■ What to do ■
Set down all of the records exactly.

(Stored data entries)
►

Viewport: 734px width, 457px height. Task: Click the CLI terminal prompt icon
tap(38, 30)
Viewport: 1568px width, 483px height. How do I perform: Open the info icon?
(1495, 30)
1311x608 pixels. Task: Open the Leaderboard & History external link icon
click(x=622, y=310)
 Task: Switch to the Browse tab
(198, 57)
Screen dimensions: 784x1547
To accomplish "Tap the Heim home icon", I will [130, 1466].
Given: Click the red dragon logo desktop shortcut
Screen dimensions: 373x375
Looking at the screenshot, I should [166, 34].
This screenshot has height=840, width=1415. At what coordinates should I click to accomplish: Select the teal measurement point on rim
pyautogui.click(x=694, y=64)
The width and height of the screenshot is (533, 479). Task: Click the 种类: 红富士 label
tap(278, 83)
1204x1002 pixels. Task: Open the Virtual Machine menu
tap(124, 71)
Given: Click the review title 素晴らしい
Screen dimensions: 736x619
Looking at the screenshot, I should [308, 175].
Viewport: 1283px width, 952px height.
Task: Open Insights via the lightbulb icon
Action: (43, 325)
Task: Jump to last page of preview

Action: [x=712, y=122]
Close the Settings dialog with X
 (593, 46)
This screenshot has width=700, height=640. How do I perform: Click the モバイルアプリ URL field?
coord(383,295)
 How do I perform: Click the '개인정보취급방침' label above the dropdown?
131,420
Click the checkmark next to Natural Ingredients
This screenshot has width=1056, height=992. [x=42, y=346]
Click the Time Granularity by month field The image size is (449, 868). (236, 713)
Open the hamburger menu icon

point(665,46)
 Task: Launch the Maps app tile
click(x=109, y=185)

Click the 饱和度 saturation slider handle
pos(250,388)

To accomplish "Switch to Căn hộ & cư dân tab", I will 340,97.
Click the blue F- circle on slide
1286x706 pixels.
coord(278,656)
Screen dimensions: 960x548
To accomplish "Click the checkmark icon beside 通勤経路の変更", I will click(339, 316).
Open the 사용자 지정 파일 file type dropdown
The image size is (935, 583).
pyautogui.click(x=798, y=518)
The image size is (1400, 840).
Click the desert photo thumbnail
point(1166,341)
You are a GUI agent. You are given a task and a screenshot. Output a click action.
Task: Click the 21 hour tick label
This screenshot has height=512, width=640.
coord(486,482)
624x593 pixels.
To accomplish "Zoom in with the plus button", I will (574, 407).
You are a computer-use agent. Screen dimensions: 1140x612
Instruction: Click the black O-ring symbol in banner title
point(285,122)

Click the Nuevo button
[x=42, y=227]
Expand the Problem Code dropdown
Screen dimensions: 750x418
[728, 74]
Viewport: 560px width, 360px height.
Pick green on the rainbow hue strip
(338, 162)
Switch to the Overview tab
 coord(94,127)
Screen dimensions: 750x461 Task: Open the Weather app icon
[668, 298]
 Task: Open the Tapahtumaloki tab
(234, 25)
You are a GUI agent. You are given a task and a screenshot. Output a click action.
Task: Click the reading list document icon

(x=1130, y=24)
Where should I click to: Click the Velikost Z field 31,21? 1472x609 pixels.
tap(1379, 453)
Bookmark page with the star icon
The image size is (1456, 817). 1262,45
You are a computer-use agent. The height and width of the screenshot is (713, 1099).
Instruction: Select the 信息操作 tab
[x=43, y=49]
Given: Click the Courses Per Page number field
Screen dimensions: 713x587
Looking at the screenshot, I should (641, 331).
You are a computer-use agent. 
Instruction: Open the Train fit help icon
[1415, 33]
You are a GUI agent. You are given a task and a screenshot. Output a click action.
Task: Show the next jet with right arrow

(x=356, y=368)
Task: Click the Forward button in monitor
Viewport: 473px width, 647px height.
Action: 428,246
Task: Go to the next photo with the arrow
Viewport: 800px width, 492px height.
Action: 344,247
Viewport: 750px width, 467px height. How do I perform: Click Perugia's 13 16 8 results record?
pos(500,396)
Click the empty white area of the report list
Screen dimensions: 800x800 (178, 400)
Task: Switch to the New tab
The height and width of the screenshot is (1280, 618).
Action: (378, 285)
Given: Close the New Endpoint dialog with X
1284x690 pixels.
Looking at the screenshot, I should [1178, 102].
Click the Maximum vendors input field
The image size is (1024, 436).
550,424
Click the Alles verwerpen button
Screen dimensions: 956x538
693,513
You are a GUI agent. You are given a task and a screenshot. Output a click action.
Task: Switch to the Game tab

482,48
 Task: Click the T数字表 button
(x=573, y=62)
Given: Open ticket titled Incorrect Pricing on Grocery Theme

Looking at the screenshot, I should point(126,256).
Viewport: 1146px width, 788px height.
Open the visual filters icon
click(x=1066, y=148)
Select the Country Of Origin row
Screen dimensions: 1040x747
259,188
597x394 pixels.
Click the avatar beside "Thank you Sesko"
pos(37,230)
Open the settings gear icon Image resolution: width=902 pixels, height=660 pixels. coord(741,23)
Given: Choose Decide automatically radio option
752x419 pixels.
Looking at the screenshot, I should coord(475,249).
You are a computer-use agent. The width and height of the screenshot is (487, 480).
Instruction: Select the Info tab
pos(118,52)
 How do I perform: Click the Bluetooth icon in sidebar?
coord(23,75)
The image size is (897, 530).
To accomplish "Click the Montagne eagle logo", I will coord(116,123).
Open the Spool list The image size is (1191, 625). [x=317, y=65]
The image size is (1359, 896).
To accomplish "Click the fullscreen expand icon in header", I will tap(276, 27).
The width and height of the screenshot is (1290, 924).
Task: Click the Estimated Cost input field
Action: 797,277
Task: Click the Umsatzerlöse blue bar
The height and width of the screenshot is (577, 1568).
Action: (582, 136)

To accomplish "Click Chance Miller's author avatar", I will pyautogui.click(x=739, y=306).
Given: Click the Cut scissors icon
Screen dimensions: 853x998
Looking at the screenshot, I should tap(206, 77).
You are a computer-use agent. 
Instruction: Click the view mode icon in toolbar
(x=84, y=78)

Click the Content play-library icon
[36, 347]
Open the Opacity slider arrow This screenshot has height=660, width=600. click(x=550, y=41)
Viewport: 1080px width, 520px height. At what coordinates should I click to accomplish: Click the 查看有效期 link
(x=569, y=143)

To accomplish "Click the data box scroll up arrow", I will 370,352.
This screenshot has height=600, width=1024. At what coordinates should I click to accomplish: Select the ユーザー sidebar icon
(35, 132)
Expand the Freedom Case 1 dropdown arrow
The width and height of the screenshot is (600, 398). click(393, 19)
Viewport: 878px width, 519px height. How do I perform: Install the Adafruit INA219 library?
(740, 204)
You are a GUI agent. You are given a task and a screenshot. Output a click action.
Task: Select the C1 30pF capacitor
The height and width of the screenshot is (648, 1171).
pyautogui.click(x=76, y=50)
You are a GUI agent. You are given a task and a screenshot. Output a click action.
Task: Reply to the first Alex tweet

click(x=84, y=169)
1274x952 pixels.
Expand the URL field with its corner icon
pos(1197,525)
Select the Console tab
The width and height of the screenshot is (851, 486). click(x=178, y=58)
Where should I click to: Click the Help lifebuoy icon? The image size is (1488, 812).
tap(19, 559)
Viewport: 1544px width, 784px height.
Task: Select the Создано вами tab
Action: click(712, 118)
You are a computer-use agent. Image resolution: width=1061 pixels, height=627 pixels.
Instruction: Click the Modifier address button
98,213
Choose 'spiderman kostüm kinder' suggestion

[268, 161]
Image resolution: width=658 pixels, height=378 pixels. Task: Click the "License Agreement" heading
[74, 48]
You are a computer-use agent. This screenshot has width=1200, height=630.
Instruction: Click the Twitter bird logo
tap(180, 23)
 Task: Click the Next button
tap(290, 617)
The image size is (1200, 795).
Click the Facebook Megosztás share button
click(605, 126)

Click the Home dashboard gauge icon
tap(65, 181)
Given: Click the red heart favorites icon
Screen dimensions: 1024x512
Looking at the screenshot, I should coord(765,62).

◄

■ Output below ■
Viewport: 734px width, 457px height. Task: Click the CLI terminal prompt icon
tap(38, 30)
Viewport: 1568px width, 483px height. How do I perform: Open the info icon?
(1495, 30)
1311x608 pixels. Task: Open the Leaderboard & History external link icon
click(x=622, y=310)
 Task: Switch to the Browse tab
(198, 57)
Screen dimensions: 784x1547
To accomplish "Tap the Heim home icon", I will [130, 1466].
Given: Click the red dragon logo desktop shortcut
Screen dimensions: 373x375
Looking at the screenshot, I should [166, 34].
This screenshot has height=840, width=1415. At what coordinates should I click to accomplish: Select the teal measurement point on rim
pyautogui.click(x=694, y=64)
The width and height of the screenshot is (533, 479). Task: Click the 种类: 红富士 label
tap(278, 83)
1204x1002 pixels. Task: Open the Virtual Machine menu
tap(124, 71)
Given: Click the review title 素晴らしい
Screen dimensions: 736x619
Looking at the screenshot, I should [308, 175].
Viewport: 1283px width, 952px height.
Task: Open Insights via the lightbulb icon
Action: (43, 325)
Task: Jump to last page of preview

Action: [x=712, y=122]
Close the Settings dialog with X
 (593, 46)
This screenshot has width=700, height=640. How do I perform: Click the モバイルアプリ URL field?
coord(383,295)
 How do I perform: Click the '개인정보취급방침' label above the dropdown?
131,420
Click the checkmark next to Natural Ingredients
This screenshot has width=1056, height=992. [x=42, y=346]
Click the Time Granularity by month field The image size is (449, 868). (236, 713)
Open the hamburger menu icon

point(665,46)
 Task: Launch the Maps app tile
click(x=109, y=185)

Click the 饱和度 saturation slider handle
pos(250,388)

To accomplish "Switch to Căn hộ & cư dân tab", I will 340,97.
Click the blue F- circle on slide
1286x706 pixels.
coord(278,656)
Screen dimensions: 960x548
To accomplish "Click the checkmark icon beside 通勤経路の変更", I will click(339, 316).
Open the 사용자 지정 파일 file type dropdown
The image size is (935, 583).
pyautogui.click(x=798, y=518)
The image size is (1400, 840).
Click the desert photo thumbnail
point(1166,341)
You are a GUI agent. You are given a task and a screenshot. Output a click action.
Task: Click the 21 hour tick label
This screenshot has height=512, width=640.
coord(486,482)
624x593 pixels.
To accomplish "Zoom in with the plus button", I will (574, 407).
You are a computer-use agent. Screen dimensions: 1140x612
Instruction: Click the black O-ring symbol in banner title
point(285,122)

Click the Nuevo button
[x=42, y=227]
Expand the Problem Code dropdown
Screen dimensions: 750x418
[728, 74]
Viewport: 560px width, 360px height.
Pick green on the rainbow hue strip
(338, 162)
Switch to the Overview tab
 coord(94,127)
Screen dimensions: 750x461 Task: Open the Weather app icon
[668, 298]
 Task: Open the Tapahtumaloki tab
(234, 25)
You are a GUI agent. You are given a task and a screenshot. Output a click action.
Task: Click the reading list document icon

(x=1130, y=24)
Where should I click to: Click the Velikost Z field 31,21? 1472x609 pixels.
tap(1379, 453)
Bookmark page with the star icon
The image size is (1456, 817). 1262,45
You are a computer-use agent. The height and width of the screenshot is (713, 1099).
Instruction: Select the 信息操作 tab
[x=43, y=49]
Given: Click the Courses Per Page number field
Screen dimensions: 713x587
Looking at the screenshot, I should (641, 331).
You are a computer-use agent. 
Instruction: Open the Train fit help icon
[1415, 33]
You are a GUI agent. You are given a task and a screenshot. Output a click action.
Task: Show the next jet with right arrow

(x=356, y=368)
Task: Click the Forward button in monitor
Viewport: 473px width, 647px height.
Action: 428,246
Task: Go to the next photo with the arrow
Viewport: 800px width, 492px height.
Action: 344,247
Viewport: 750px width, 467px height. How do I perform: Click Perugia's 13 16 8 results record?
pos(500,396)
Click the empty white area of the report list
Screen dimensions: 800x800 (178, 400)
Task: Switch to the New tab
The height and width of the screenshot is (1280, 618).
Action: (378, 285)
Given: Close the New Endpoint dialog with X
1284x690 pixels.
Looking at the screenshot, I should [1178, 102].
Click the Maximum vendors input field
The image size is (1024, 436).
550,424
Click the Alles verwerpen button
Screen dimensions: 956x538
693,513
You are a GUI agent. You are given a task and a screenshot. Output a click action.
Task: Switch to the Game tab

482,48
 Task: Click the T数字表 button
(x=573, y=62)
Given: Open ticket titled Incorrect Pricing on Grocery Theme

Looking at the screenshot, I should point(126,256).
Viewport: 1146px width, 788px height.
Open the visual filters icon
click(x=1066, y=148)
Select the Country Of Origin row
Screen dimensions: 1040x747
259,188
597x394 pixels.
Click the avatar beside "Thank you Sesko"
pos(37,230)
Open the settings gear icon Image resolution: width=902 pixels, height=660 pixels. coord(741,23)
Given: Choose Decide automatically radio option
752x419 pixels.
Looking at the screenshot, I should coord(475,249).
You are a computer-use agent. The width and height of the screenshot is (487, 480).
Instruction: Select the Info tab
pos(118,52)
 How do I perform: Click the Bluetooth icon in sidebar?
coord(23,75)
The image size is (897, 530).
To accomplish "Click the Montagne eagle logo", I will coord(116,123).
Open the Spool list The image size is (1191, 625). [x=317, y=65]
The image size is (1359, 896).
To accomplish "Click the fullscreen expand icon in header", I will tap(276, 27).
The width and height of the screenshot is (1290, 924).
Task: Click the Estimated Cost input field
Action: 797,277
Task: Click the Umsatzerlöse blue bar
The height and width of the screenshot is (577, 1568).
Action: (582, 136)

To accomplish "Click Chance Miller's author avatar", I will pyautogui.click(x=739, y=306).
Given: Click the Cut scissors icon
Screen dimensions: 853x998
Looking at the screenshot, I should tap(206, 77).
You are a computer-use agent. 
Instruction: Click the view mode icon in toolbar
(x=84, y=78)

Click the Content play-library icon
[36, 347]
Open the Opacity slider arrow This screenshot has height=660, width=600. click(x=550, y=41)
Viewport: 1080px width, 520px height. At what coordinates should I click to accomplish: Click the 查看有效期 link
(x=569, y=143)

To accomplish "Click the data box scroll up arrow", I will 370,352.
This screenshot has height=600, width=1024. At what coordinates should I click to accomplish: Select the ユーザー sidebar icon
(35, 132)
Expand the Freedom Case 1 dropdown arrow
The width and height of the screenshot is (600, 398). click(393, 19)
Viewport: 878px width, 519px height. How do I perform: Install the Adafruit INA219 library?
(740, 204)
You are a GUI agent. You are given a task and a screenshot. Output a click action.
Task: Select the C1 30pF capacitor
The height and width of the screenshot is (648, 1171).
pyautogui.click(x=76, y=50)
You are a GUI agent. You are given a task and a screenshot. Output a click action.
Task: Reply to the first Alex tweet

click(x=84, y=169)
1274x952 pixels.
Expand the URL field with its corner icon
pos(1197,525)
Select the Console tab
The width and height of the screenshot is (851, 486). click(x=178, y=58)
Where should I click to: Click the Help lifebuoy icon? The image size is (1488, 812).
tap(19, 559)
Viewport: 1544px width, 784px height.
Task: Select the Создано вами tab
Action: click(712, 118)
You are a computer-use agent. Image resolution: width=1061 pixels, height=627 pixels.
Instruction: Click the Modifier address button
98,213
Choose 'spiderman kostüm kinder' suggestion

[268, 161]
Image resolution: width=658 pixels, height=378 pixels. Task: Click the "License Agreement" heading
[74, 48]
You are a computer-use agent. This screenshot has width=1200, height=630.
Instruction: Click the Twitter bird logo
tap(180, 23)
 Task: Click the Next button
tap(290, 617)
The image size is (1200, 795).
Click the Facebook Megosztás share button
click(605, 126)

Click the Home dashboard gauge icon
tap(65, 181)
Given: Click the red heart favorites icon
Screen dimensions: 1024x512
Looking at the screenshot, I should coord(765,62).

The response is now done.